Response functions `response-functions/std`#

Description#

Tutorial: How to run response functions

Computes response functions based on a given observation operator, control vector and observation vector.

It explicitly computes the observation operator $\mathcal{H}(\mathbf{x})$, which is assumed to be linear by running so-called base functions or response functions.

To do so, it computes $\mathbf{y}_i = \mathcal{H}(\mathbf{x}_i)$ , $\forall\, 1 \leq i \leq \mathrm{dim}(\mathbf{x})$, where $\mathbf{x}_i$ is the control vector with nulled values, except the $i^\mathrm{th}$ element.

Response functions functions are computed as individual pyCIF simulations stored in $workdir/base_functions/

Note

The pyCIF process can be restarted if it stops because one or multiple response functions crash or do not produce the desired output. It will run again the response functions taht did not produce the desired output.

See the obsoperator plugin autorestart input argument for futher details about restarting pyCIF simulations.

Warning

As one simulation per dimension of the control vector is needed for this mode, please first check the dimension of your control vector and the time required for each simulation. You can check this by using the dryrun argument (see below)

Outputs#

Observation vector#

The full observation vector is obtained with $\mathbf{y} = \sum_i \mathbf{y}_i$ and is stored in $workdir/obsvect/

The observation vector dump column corresponding to the run_mode argument is filled with $\mathbf{y}$.

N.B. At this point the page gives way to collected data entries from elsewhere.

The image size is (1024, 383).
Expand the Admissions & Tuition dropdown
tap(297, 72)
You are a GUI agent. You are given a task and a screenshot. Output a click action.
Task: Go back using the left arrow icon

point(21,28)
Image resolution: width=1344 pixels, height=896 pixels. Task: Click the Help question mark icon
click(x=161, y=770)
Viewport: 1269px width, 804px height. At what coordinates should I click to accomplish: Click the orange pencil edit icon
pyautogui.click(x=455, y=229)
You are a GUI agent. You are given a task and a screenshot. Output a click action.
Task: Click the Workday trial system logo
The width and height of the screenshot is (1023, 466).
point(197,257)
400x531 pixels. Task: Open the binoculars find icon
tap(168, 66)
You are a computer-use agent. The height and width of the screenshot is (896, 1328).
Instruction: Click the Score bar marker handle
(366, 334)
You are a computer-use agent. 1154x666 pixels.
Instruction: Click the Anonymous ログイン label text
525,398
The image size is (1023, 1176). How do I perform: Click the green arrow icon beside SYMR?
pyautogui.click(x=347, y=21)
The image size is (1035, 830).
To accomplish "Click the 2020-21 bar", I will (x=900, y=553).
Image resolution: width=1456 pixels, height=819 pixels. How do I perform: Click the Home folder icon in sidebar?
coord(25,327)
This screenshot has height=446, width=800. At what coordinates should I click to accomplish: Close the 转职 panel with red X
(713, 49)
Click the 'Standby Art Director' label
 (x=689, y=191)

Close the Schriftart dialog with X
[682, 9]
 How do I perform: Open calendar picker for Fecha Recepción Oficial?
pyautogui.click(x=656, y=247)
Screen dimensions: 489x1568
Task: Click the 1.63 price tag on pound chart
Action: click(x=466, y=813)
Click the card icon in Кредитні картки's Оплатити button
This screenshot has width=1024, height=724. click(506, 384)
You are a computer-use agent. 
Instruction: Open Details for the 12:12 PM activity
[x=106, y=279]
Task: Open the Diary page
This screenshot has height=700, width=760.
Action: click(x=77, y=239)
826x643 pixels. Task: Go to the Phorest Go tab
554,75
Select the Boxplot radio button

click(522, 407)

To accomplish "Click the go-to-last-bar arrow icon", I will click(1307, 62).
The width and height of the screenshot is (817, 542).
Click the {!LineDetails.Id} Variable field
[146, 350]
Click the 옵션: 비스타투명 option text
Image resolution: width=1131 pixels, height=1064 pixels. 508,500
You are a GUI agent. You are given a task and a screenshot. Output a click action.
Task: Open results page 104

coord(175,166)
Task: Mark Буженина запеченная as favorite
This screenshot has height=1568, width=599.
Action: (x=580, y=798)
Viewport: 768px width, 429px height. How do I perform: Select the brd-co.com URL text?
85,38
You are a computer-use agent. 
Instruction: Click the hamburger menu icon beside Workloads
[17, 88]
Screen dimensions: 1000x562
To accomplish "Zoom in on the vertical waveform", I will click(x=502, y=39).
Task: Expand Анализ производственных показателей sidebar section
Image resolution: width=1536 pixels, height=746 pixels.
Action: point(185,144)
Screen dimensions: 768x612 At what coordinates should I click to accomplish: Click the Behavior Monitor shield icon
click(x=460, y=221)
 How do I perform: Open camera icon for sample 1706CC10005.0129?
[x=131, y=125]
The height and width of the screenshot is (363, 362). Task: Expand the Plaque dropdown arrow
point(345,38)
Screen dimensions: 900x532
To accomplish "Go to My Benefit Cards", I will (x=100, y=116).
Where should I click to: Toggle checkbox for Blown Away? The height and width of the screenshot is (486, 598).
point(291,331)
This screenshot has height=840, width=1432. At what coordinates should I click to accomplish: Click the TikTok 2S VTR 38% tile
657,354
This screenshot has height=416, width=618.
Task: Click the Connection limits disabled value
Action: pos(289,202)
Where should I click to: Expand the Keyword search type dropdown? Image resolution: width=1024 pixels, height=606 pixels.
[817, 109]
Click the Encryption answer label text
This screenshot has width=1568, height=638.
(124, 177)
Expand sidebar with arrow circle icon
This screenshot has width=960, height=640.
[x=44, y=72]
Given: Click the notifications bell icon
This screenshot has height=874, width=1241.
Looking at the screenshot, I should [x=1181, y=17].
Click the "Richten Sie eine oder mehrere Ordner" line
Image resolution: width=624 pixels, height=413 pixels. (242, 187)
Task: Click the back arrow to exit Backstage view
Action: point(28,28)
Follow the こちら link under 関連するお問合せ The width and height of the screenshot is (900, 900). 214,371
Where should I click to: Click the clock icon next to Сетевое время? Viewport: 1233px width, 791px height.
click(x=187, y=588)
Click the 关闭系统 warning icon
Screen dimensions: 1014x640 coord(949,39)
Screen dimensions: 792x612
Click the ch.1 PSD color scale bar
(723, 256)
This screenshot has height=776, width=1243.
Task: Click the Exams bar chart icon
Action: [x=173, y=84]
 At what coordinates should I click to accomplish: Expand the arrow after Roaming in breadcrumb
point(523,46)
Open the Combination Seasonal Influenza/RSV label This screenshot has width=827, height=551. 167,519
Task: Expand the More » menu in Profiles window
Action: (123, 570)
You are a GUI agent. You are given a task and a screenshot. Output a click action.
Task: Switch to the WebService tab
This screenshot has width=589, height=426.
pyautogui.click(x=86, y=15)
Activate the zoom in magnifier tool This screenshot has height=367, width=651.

If the run_mode argument is set 'tl' (default) and a reference forward simulation is ran, the observation vector dump 'sim' column is filled with the observation vector from te reference forward simulation and the 'sim_tl' column is filled with $\mathbf{y}$.

$\mathbf{H}$ matrix#

The $\mathbf{H}$ matrix is obtained with $\mathbf{H} = \left(\mathbf{y}_1^\mathrm{T}, \, \dots, \, \mathbf{y}_N^\mathrm{T} \right)$ and is stored in $workdir/h_matrix.nc

The $\mathbf{H}$ matrix decomposition per control vector parameter is obtained by picking the $\mathbf{H}$ matrix lines corresponding to each parameter and reshaping the resulting sub-matrix with the parameter dimensions. The decompositions are stored in $workdir/base_functions/decomposition/

YAML arguments#

The following arguments are used to configure the plugin. pyCIF will return an exception at the initialization if mandatory arguments are not specified, or if any argument does not fit accepted values or type:

dryrun : bool, optional, default False: Create all response functions input files then stop. This option can be used to know the number of response functions

run_mode : “fwd” or “tl”, optional, default “tl”: Run mode of the response functions, if "tl" (tangent linear) is chosen and use_model_approximation is set to true, a forward reference will be runned

autoflush : bool, optional, default False: Flush temporary files that are not already flush by the model plugin flushrun method.

reload_results : bool, optional, default True: Reload response functions results from previous simulations. If set to true already computed simulations will not be run. Affect both the eventual reference forward simulation and the response functions simulations.

reload_h_matrix : “str or list of str”, optional: Reload the H matrix from previous simulations. If this argument is used, the computation of the response functions will be skipped and the H matrix will be read from the provided path(s). If multiple paths are provided, the H matrices will be summed.

clamp_h_matrix_to_zero : bool, optional, default True: Ensure all H matrix elements are greater than zero by clmamping them to zero.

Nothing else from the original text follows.